Section 3.06 Mutilated, Destroyed, Lost And Stolen Securities. If any mutilated Security is surrendered to the Trustee together with such security or indemnity as may be required by the Company or the Trustee to save each of them harmless, the Company shall execute and the Trustee shall authenticate and deliver in exchange therefor a new Security of the same series, and of like tenor and principal amount and bearing a number not contemporaneously outstanding.
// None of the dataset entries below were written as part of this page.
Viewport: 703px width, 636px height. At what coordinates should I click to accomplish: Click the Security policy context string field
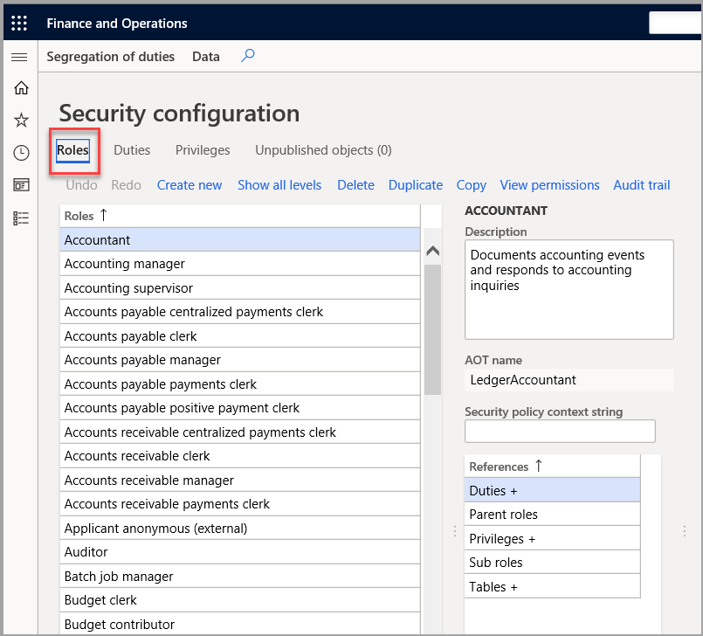tap(559, 431)
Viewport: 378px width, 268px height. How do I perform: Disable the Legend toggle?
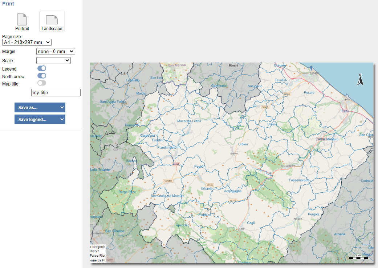click(x=41, y=68)
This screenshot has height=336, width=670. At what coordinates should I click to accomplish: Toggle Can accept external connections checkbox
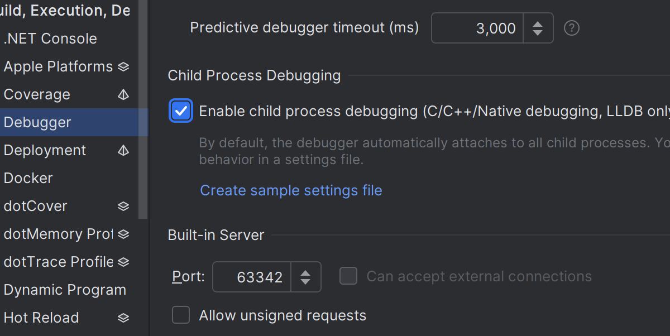coord(348,276)
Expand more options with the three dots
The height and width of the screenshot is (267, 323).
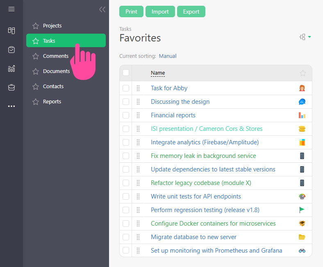[11, 106]
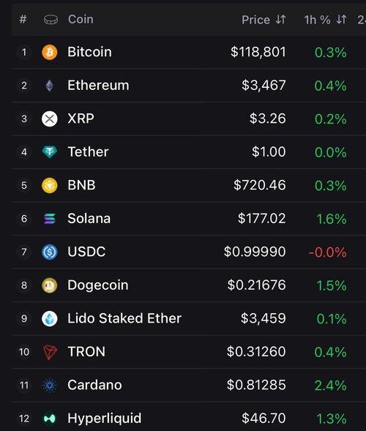This screenshot has width=366, height=431.
Task: Click the BNB yellow coin logo
Action: tap(50, 185)
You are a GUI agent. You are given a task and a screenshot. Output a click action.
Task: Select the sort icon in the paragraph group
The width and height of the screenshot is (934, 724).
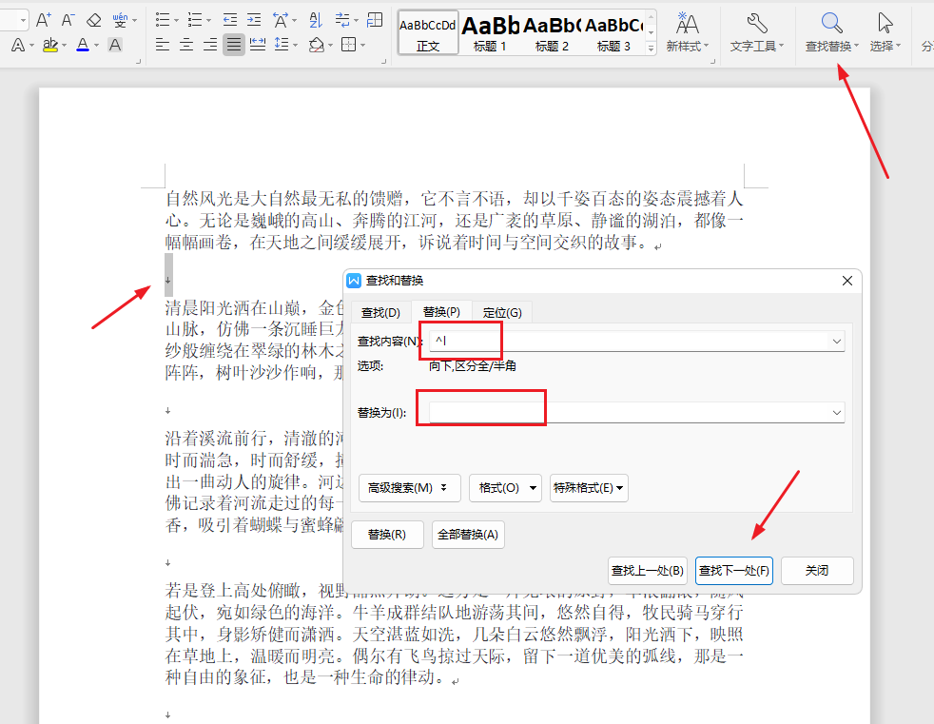315,19
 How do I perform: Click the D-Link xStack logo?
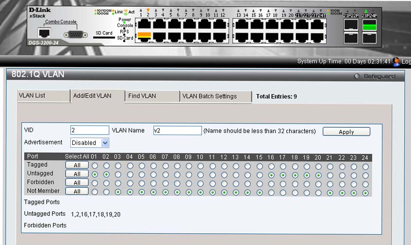click(x=39, y=13)
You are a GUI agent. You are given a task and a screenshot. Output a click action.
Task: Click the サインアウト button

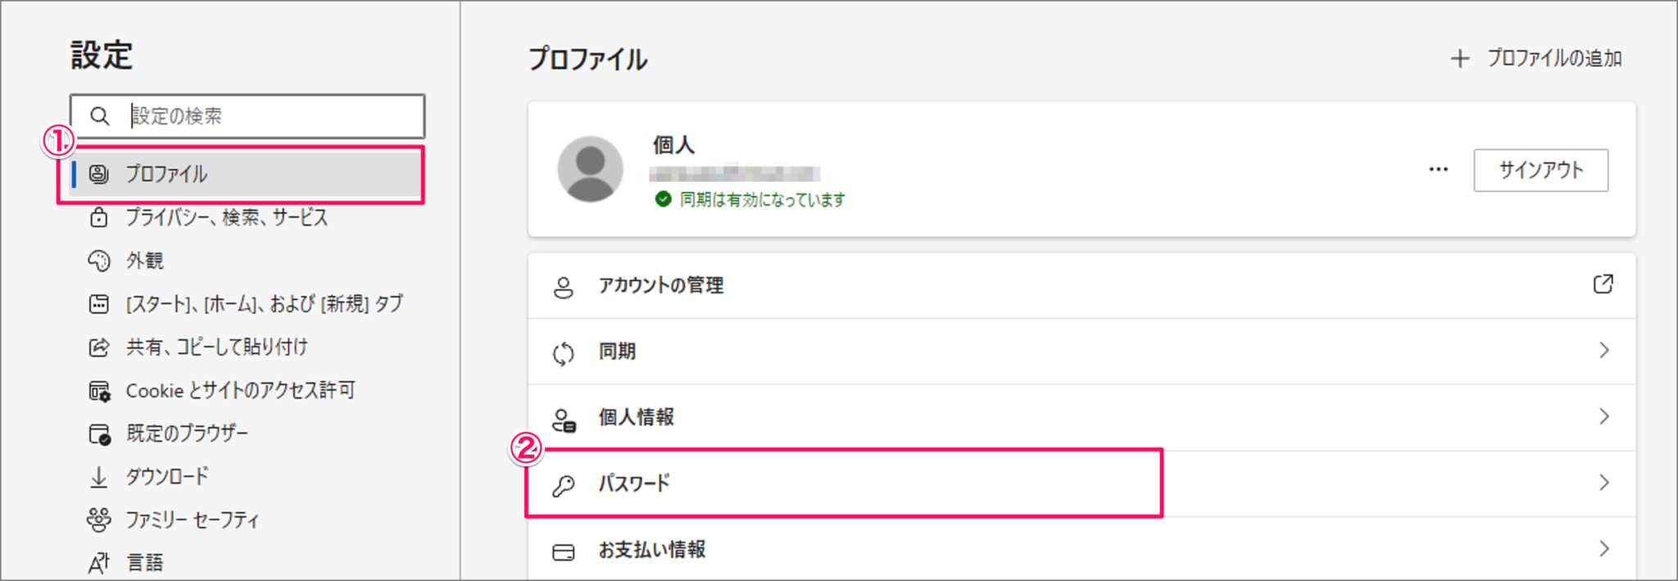tap(1540, 170)
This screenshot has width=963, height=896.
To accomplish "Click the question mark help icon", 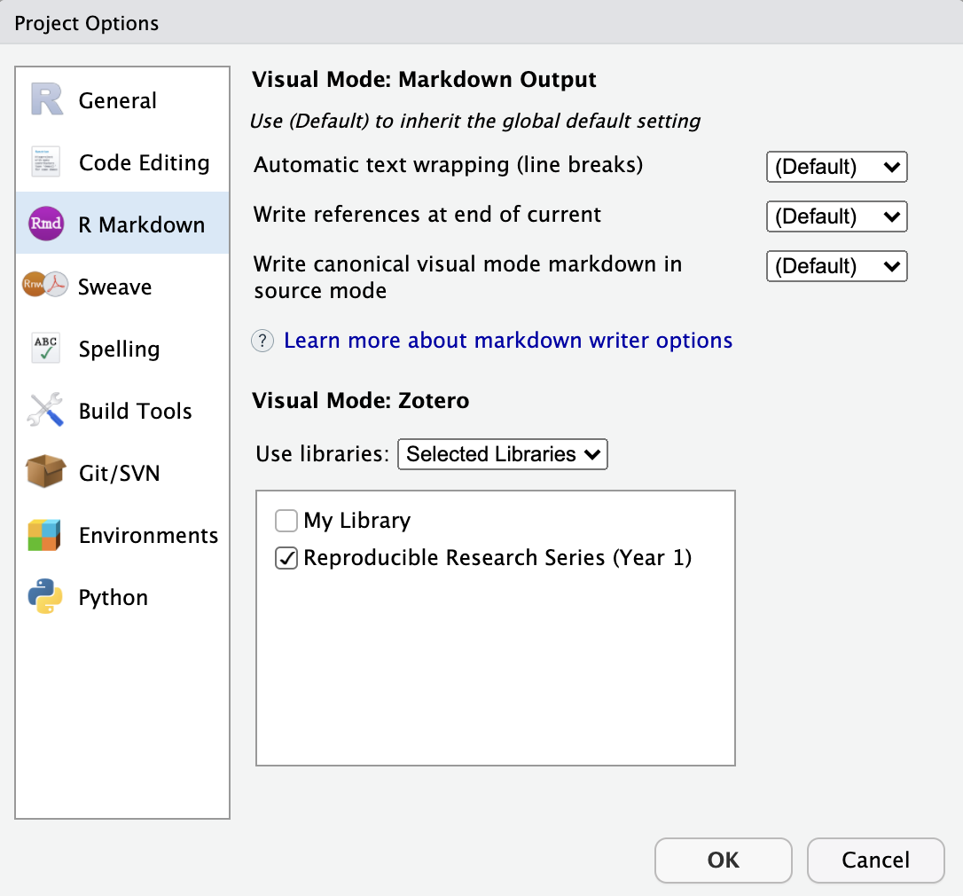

If there shall be delivered to the Company and the Trustee (i) evidence to their satisfaction of the destruction, loss or theft of any Security and (ii) such security or indemnity as may be required by them to save each of them and any agent of either of them harmless, then, in the absence of notice to the Company or the Trustee that such Security has been acquired by a bona fide purchaser, the Company shall execute and the Trustee shall authenticate and deliver, in lieu of any such destroyed, lost or stolen Security, a new Security of the same series, and of like tenor and principal amount and bearing a number not contemporaneously outstanding.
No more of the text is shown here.